ACTIVITY
Write out exactly the lines below that run from the one containing "The height and width of the screenshot is (422, 531)." through the one containing "You are a computer-use agent. The image size is (188, 174).", both included, with no other lines.

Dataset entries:
○ ○ ○ ○ ○ ○ ○

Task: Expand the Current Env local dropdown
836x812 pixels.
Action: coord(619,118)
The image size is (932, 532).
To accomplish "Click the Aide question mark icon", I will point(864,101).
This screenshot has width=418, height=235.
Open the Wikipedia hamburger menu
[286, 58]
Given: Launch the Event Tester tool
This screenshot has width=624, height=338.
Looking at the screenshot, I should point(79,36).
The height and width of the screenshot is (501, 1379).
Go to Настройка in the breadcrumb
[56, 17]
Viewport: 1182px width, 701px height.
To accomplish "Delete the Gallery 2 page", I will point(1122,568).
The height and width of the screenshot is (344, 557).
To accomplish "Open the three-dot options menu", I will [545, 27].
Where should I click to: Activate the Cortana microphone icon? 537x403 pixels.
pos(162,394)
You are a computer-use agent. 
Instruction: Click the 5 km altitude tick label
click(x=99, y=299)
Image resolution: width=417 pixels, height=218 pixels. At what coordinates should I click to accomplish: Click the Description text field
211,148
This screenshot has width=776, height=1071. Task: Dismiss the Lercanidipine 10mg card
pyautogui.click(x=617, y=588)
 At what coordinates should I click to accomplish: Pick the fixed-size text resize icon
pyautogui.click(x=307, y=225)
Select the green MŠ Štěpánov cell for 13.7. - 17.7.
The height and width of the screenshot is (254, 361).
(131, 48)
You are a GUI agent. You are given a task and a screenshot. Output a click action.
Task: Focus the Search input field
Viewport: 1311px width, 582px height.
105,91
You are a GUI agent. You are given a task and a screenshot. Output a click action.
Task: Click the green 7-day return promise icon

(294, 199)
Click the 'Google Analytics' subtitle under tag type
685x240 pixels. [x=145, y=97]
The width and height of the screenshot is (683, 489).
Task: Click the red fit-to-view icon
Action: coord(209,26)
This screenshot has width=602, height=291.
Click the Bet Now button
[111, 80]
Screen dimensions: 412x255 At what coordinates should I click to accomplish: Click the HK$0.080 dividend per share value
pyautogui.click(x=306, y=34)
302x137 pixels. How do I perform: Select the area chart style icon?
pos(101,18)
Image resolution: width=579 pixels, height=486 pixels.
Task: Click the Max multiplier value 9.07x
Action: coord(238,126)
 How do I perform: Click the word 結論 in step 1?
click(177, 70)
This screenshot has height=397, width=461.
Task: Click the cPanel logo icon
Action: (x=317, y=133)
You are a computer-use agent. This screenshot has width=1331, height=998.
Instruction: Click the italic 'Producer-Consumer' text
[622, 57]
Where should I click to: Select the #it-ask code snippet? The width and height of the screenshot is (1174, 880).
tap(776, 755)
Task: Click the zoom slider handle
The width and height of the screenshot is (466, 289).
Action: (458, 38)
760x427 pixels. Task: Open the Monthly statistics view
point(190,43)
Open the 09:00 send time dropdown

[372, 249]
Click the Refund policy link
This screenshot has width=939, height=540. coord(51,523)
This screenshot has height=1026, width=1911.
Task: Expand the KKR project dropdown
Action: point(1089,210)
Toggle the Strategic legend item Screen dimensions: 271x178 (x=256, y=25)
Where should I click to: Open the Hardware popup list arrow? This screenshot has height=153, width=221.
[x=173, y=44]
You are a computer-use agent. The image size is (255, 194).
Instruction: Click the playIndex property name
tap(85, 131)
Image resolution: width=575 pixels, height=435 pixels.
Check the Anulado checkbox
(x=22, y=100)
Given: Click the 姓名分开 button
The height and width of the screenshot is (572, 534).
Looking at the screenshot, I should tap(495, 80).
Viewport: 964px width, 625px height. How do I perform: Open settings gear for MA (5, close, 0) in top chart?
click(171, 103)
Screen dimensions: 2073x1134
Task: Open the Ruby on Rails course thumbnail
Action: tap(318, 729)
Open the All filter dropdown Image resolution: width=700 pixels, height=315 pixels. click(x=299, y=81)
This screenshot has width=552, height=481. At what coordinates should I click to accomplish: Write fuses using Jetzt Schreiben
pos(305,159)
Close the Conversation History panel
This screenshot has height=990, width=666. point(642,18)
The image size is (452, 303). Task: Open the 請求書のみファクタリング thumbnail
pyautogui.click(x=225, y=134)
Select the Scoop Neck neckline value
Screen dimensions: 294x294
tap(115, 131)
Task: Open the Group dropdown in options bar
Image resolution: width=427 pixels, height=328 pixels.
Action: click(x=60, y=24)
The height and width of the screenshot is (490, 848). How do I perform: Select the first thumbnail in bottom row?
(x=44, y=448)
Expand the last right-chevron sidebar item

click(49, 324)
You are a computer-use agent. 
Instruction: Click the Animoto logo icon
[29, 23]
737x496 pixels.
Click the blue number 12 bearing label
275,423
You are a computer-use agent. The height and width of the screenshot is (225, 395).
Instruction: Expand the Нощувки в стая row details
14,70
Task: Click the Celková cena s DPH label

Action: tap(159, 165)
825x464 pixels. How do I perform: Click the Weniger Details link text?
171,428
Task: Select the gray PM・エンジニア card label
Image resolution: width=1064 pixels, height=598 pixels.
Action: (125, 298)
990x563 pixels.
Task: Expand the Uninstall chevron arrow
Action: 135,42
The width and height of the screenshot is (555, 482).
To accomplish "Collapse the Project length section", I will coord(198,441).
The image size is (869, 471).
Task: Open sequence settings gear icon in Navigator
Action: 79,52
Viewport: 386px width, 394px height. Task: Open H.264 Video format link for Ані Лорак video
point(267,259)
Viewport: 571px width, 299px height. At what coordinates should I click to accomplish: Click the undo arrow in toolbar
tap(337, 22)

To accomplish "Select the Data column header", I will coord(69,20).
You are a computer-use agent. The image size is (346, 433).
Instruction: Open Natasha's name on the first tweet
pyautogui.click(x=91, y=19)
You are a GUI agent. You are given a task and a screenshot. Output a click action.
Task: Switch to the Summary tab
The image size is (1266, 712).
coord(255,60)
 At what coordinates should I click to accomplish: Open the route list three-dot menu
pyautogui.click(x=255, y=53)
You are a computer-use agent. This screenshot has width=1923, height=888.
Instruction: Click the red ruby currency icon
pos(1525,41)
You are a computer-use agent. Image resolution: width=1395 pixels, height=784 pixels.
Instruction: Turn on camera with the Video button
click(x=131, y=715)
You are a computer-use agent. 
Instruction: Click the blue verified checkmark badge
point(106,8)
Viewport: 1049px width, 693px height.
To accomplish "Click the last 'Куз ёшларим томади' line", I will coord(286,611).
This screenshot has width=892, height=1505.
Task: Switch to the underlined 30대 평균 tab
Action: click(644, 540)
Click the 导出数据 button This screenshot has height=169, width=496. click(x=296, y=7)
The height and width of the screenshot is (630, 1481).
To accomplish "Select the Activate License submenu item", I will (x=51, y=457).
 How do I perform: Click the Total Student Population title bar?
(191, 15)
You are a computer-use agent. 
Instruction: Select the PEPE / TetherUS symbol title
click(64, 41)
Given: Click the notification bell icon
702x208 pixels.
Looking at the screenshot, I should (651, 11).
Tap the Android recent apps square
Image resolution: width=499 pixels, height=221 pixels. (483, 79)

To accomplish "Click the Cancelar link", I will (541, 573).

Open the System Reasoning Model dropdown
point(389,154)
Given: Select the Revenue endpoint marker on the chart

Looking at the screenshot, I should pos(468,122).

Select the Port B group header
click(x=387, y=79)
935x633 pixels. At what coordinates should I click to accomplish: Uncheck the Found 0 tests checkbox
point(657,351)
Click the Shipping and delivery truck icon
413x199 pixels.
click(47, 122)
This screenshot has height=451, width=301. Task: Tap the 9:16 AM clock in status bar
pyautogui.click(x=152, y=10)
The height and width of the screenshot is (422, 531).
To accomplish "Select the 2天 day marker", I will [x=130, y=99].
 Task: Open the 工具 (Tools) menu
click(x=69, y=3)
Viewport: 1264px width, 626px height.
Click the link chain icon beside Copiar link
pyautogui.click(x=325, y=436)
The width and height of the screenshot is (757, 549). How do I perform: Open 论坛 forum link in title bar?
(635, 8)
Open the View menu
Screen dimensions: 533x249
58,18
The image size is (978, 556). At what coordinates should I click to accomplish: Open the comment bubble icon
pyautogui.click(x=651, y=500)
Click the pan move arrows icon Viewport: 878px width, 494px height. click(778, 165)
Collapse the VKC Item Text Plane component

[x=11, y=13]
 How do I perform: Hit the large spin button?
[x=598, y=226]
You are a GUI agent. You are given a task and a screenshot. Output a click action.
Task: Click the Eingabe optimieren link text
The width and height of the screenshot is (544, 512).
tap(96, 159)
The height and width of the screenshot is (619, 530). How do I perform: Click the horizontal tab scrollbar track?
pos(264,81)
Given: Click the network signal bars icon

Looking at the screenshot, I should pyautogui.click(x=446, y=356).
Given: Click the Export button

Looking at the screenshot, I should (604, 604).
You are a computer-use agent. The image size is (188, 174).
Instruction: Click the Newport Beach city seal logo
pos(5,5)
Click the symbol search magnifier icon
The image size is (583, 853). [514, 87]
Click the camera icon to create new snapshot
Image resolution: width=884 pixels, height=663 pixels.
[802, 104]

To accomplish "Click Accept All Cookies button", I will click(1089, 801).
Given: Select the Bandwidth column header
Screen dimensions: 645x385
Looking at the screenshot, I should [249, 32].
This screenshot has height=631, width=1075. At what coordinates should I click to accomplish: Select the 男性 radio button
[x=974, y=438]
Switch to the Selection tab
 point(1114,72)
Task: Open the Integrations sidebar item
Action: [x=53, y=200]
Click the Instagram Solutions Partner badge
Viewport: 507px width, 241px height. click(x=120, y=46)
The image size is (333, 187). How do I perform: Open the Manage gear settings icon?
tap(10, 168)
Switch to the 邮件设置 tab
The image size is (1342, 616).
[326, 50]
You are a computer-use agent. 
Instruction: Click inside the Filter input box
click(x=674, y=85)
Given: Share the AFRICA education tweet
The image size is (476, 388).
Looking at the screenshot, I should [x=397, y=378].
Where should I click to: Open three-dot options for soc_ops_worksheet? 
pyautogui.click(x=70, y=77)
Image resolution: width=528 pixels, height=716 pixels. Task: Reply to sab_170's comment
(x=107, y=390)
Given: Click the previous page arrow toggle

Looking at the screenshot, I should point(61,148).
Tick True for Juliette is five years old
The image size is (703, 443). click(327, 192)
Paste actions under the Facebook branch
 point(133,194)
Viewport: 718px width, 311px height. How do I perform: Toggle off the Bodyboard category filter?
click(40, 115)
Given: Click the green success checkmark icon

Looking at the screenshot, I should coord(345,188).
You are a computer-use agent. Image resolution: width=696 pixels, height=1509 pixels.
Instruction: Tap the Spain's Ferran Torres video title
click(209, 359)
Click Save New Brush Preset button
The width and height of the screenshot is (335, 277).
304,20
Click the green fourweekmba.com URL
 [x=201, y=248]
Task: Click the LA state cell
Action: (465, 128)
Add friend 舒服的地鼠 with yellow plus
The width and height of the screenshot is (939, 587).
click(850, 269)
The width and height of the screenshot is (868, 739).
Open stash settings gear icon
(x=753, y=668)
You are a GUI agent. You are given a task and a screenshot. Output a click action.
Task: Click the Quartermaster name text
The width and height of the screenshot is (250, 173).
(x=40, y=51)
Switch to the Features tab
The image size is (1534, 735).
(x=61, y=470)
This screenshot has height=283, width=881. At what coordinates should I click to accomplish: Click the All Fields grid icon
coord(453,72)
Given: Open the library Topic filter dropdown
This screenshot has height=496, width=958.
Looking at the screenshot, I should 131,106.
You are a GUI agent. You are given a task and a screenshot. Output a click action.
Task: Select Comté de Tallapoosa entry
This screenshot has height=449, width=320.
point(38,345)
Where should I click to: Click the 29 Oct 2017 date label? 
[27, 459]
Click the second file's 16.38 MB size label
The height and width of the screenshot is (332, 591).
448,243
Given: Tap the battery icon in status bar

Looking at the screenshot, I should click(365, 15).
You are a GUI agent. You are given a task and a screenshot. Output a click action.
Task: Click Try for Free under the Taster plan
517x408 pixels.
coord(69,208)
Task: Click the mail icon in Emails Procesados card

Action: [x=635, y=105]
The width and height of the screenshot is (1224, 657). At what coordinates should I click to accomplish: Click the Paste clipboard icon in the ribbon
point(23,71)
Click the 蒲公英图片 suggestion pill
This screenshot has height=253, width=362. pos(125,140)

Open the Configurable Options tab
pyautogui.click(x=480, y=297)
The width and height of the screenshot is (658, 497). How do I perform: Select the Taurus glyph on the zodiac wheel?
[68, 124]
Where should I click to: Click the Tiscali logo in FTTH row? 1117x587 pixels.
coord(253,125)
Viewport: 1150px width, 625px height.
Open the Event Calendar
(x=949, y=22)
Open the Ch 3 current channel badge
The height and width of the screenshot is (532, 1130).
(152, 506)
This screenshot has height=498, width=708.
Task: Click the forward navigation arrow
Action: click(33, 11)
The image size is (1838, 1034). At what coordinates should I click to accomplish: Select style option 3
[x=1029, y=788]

○ ○ ○ ○ ○ ○ ○

REPLY TO THE TASK
The height and width of the screenshot is (422, 531).
To accomplish "Select the 2天 day marker", I will [x=130, y=99].
 Task: Open the 工具 (Tools) menu
click(x=69, y=3)
Viewport: 1264px width, 626px height.
Click the link chain icon beside Copiar link
pyautogui.click(x=325, y=436)
The width and height of the screenshot is (757, 549). How do I perform: Open 论坛 forum link in title bar?
(635, 8)
Open the View menu
Screen dimensions: 533x249
58,18
The image size is (978, 556). At what coordinates should I click to accomplish: Open the comment bubble icon
pyautogui.click(x=651, y=500)
Click the pan move arrows icon Viewport: 878px width, 494px height. click(778, 165)
Collapse the VKC Item Text Plane component

[x=11, y=13]
 How do I perform: Hit the large spin button?
[x=598, y=226]
You are a GUI agent. You are given a task and a screenshot. Output a click action.
Task: Click the Eingabe optimieren link text
The width and height of the screenshot is (544, 512).
tap(96, 159)
The height and width of the screenshot is (619, 530). How do I perform: Click the horizontal tab scrollbar track?
pos(264,81)
Given: Click the network signal bars icon

Looking at the screenshot, I should pyautogui.click(x=446, y=356).
Given: Click the Export button

Looking at the screenshot, I should (604, 604).
You are a computer-use agent. The image size is (188, 174).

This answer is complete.